### Exercise inputs:
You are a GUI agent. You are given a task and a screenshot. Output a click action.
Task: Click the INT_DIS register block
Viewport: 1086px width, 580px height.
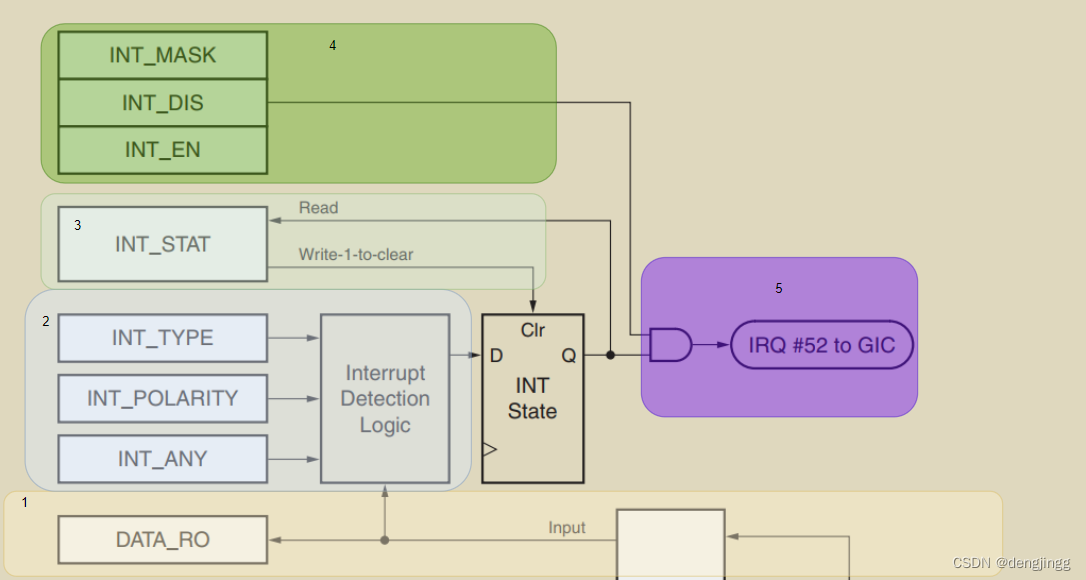162,102
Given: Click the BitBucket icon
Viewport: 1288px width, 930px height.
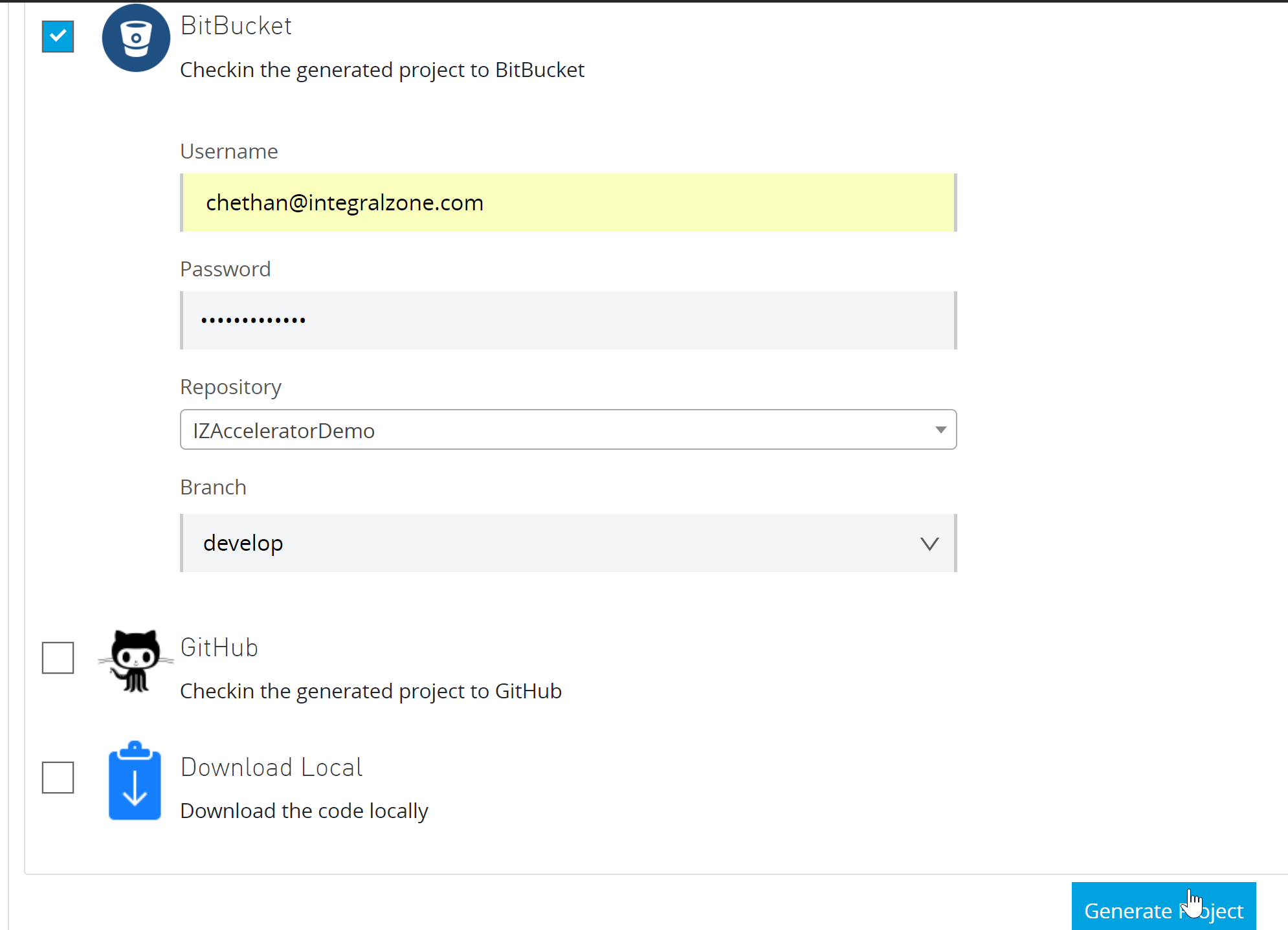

### Exercise description:
Retype the data word for word and keep the pictures out of it.

### Task answer:
You are a GUI agent. You are given a task and a screenshot. Output a click action.
Task: Click the INT_DIS register block
Viewport: 1086px width, 580px height.
162,102
Given: Click the BitBucket icon
Viewport: 1288px width, 930px height.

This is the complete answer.